Each of these experiences reflect something basic about brain function. We can be made to feel we are separated from the self or joined with the universe because the feeling that we are a distinct self is an active constructive process of the brain that can be disrupted. Likewise we can be made to feel as if we are separated from our body because the sensation we are in our body is actively constructed. There are circuits in the brain that produce this subjective experience, and their functioning can be altered or interrupted.

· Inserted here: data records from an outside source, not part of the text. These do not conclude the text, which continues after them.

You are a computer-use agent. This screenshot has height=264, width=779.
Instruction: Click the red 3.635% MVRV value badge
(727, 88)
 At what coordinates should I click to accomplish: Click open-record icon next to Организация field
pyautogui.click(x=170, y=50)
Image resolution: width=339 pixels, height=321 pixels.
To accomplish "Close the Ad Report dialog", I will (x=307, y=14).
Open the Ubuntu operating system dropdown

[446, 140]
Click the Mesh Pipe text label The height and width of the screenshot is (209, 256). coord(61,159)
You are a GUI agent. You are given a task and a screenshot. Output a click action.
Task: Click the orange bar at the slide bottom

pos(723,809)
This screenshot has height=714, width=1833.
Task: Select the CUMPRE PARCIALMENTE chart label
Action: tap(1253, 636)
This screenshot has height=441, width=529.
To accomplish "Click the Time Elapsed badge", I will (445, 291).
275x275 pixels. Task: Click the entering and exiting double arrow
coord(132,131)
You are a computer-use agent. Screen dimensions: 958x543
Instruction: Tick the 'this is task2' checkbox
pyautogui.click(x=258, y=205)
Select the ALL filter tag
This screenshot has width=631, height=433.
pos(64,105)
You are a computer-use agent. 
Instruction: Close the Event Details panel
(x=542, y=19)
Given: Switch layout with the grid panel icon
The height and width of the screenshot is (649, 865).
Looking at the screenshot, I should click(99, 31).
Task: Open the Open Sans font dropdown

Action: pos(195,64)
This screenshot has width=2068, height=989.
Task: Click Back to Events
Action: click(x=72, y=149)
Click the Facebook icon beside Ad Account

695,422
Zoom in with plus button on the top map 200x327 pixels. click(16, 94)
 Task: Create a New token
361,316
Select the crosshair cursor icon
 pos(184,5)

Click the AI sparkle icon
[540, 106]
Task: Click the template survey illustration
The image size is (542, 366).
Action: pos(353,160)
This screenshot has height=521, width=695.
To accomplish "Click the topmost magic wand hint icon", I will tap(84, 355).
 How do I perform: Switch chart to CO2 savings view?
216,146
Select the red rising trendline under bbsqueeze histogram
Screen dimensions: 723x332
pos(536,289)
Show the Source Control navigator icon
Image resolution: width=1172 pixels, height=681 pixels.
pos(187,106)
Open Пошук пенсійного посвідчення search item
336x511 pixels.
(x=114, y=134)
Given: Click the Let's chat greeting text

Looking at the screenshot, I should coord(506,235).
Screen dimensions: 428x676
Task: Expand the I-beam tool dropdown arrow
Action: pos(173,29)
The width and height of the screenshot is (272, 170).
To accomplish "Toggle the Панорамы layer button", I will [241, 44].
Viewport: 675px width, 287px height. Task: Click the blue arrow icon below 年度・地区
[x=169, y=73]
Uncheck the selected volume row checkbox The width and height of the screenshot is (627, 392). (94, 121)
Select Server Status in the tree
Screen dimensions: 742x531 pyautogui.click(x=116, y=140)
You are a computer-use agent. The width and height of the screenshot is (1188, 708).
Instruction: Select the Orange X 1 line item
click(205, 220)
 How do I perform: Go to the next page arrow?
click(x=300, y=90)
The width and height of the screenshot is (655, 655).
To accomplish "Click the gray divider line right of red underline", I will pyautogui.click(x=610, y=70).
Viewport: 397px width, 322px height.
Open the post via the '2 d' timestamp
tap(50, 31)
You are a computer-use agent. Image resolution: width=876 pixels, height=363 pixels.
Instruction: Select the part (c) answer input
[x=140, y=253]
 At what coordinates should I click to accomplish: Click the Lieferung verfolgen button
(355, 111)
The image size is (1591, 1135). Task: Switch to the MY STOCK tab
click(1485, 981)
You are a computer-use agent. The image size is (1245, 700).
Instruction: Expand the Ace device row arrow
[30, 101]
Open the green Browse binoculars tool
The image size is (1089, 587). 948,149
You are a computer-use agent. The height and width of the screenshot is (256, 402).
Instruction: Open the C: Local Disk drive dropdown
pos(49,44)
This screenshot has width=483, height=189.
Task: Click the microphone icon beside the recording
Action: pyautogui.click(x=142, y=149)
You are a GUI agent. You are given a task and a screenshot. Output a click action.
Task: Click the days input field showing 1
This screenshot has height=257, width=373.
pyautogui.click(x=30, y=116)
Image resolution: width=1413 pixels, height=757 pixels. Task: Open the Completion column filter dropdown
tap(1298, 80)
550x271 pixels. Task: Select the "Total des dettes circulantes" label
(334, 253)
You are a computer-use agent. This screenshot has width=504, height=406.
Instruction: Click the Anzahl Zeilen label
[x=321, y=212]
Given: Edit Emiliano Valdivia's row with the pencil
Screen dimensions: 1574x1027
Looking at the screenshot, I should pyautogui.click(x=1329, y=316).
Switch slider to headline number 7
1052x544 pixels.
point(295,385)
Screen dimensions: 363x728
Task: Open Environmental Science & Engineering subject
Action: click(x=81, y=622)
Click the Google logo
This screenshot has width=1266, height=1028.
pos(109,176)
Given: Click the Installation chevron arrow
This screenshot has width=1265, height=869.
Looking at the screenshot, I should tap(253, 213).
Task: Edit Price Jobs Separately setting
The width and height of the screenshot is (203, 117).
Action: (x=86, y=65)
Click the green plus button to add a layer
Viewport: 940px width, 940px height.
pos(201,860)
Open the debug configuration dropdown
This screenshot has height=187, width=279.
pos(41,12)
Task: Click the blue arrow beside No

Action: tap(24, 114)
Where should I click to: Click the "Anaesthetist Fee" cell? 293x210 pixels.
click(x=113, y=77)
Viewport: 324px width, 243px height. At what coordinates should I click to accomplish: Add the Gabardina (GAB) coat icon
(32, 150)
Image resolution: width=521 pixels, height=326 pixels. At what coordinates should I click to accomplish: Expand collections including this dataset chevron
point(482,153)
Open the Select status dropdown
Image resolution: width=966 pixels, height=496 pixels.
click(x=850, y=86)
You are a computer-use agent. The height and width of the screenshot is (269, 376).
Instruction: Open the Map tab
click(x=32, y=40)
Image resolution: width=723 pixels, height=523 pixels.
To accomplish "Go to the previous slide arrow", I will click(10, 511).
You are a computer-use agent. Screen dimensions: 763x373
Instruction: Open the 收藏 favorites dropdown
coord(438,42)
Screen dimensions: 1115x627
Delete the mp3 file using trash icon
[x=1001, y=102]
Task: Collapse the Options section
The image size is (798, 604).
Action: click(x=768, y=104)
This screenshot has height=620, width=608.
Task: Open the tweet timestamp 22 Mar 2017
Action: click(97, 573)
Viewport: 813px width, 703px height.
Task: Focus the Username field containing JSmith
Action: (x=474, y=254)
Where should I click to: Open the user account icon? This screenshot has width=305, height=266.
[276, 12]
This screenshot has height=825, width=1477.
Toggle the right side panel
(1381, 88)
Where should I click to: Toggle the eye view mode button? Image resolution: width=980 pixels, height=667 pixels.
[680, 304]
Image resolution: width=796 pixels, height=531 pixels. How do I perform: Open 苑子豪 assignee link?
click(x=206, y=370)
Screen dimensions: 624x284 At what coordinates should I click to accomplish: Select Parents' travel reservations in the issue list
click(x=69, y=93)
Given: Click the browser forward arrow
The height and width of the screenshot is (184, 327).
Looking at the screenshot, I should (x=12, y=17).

Experiences with DMT and other hallucinogens also implies that there is circuitry in the brain related to experiences other minds – that there are other intelligences and agents out there in the world. Psychologists refer to this as a “theory of mind” – the understanding that other people have thoughts, feeling, and motivations just like we do. Perhaps the experience of an intelligent entity results from this circuitry, while reality-testing circuitry is inhibited, or simply in the context of ego-dissolution.

There is a lot to unpack here, but this is telling us something about how the brain functions and creates the most fundamental aspect of our experience of reality.

Further, that DMT can induce such experiences means that there are receptors in the brain that produce these experiences when activated (or blocked). This further implies there are endogenous neurotransmitters in the brain that can produce them. Why?

That is an interesting question that will require further research. It’s possible that DMT is powerfully activating receptors that are involved with dreaming (or at least were at some point in our recent evolutionary history). Also, mild feelings of euphoria, well-being, or connectedness to other people or the community are ordinary experiences produced in part by these circuits. When powerfully activated by a drug they may push these normal experiences to extremes.

Another way to understand the experiences under the influence of DMT is not so much that it is hyperactivating a more mundane neurological phenomenon, but disinhibiting it by inhibiting other circuits. The brain is like bloatware – there are lots of circuits in the brain functioning all the time and slowing down the whole process, but providing functionality. If you inhibit some circuits you remove their functions, but other circuits are now free to function more robustly. Take away all that processing-intensive reality testing, and other circuits may function out of control.

We are dealing with some of the most complex functions of the brain, and it will take much more study to tease it all apart. The researchers did also study the subjects with EEG and say that they will reports those findings separately. Perhaps that will give us more insight into what’s happening in the brain under the influence of DMT.

The meta-lesson of all this is that we are our brains. When you alter brain function, you alter our minds, even at their most fundamental level of functioning. Mind function is not just changed in random and unpredictable ways, or made fuzzy. Drugs like DMT will change brain function is specific and fairly predictable ways that track with specific circuits and functions in the brain. The brain really is just a very complex machine, and we can turn dials and knobs to change how it functions (even though we still have a lot to learn about what all the knobs are and how they function).

I understand why people who have such experiences would interpret them as saying something about the world, rather than something about their brain. Consciousness seems to function specifically in such a way as to produce that illusion. We can now pierce that illusion, however, with neuroscience, and understand the functioning of our own brains.